The snow increased all day. When the six-o'clock whistle blew, and the workmen streamed out of the factories, it was a wild waste of winter and storm. The wind had come up, and the light snow arose in the distance like white dancers of death, spinning furiously over the level, then settling into long, gravelike ridges. Ellen glanced into the office as she passed the door, and saw Robert Lloyd talking busily with Flynn and another foreman by the name of Dennison. As she passed, Robert turned with a look as if he had been watching for her, and came forward hastily.

"Miss Brewster!" he called.

Mamie Brady, following close behind, gave Ellen an admonishing nudge. "Boss wants to see you," she whispered, loudly. Ellen stopped, and Robert came up.

"Please step in here a moment, Miss Brewster," he said, and colored a little.

Granville Joy, who was following Ellen, looked keenly at him, some one sniggered aloud, and a girl said quite audibly, "My land!"

Ellen followed Robert into the office, and he bent over her, speaking rapidly, in a low voice.

"You must not walk home in this snow," he said, "and the cars are not running.

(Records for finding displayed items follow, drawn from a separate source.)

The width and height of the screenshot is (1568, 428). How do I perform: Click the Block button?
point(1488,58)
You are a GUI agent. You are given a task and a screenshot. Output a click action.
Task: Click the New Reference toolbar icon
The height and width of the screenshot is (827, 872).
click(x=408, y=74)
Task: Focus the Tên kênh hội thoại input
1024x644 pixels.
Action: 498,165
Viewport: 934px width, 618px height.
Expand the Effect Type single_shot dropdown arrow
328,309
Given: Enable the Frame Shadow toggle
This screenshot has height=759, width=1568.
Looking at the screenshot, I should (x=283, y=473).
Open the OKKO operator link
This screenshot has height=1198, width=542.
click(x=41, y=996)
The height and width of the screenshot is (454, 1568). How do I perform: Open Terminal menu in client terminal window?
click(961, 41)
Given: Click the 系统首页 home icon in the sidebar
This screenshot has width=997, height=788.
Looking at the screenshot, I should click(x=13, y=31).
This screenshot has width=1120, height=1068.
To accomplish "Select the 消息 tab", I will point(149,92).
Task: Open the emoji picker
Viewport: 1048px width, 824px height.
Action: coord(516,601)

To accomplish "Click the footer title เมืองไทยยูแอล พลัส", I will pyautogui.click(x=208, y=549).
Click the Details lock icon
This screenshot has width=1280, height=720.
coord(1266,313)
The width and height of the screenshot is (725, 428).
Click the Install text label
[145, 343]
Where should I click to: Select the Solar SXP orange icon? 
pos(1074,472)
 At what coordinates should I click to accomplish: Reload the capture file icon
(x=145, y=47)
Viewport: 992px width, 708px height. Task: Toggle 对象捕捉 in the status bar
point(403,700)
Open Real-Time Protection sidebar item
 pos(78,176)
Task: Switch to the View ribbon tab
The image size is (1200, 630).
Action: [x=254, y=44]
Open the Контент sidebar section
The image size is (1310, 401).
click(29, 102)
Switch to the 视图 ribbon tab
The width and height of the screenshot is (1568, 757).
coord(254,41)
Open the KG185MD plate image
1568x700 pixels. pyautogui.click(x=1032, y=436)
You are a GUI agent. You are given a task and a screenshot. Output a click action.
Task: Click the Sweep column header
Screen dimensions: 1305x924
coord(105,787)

You must let me take you. My sleigh is at the door."

Ellen turned white. Somehow this protecting care for herself, in the face of all which she had been considering that day, gave her a tremendous shock. She felt at once touched and more indignant than she had ever been in her whole life. She had been half believing that Robert was neglecting her, that he had forgotten her; all day she had been judging his action of cutting the wages of the workmen from her unswerving, childlike, unshadowed point of view, and now this little evidence of humanity towards her, in the face of what she considered wholesale inhumanity towards others, made her at once severe to him and to herself, and she forced back sternly the leap of pleasure and happiness which this thought of her awakened. "No, thank you," she said, shortly; "I am much obliged, but I would rather walk."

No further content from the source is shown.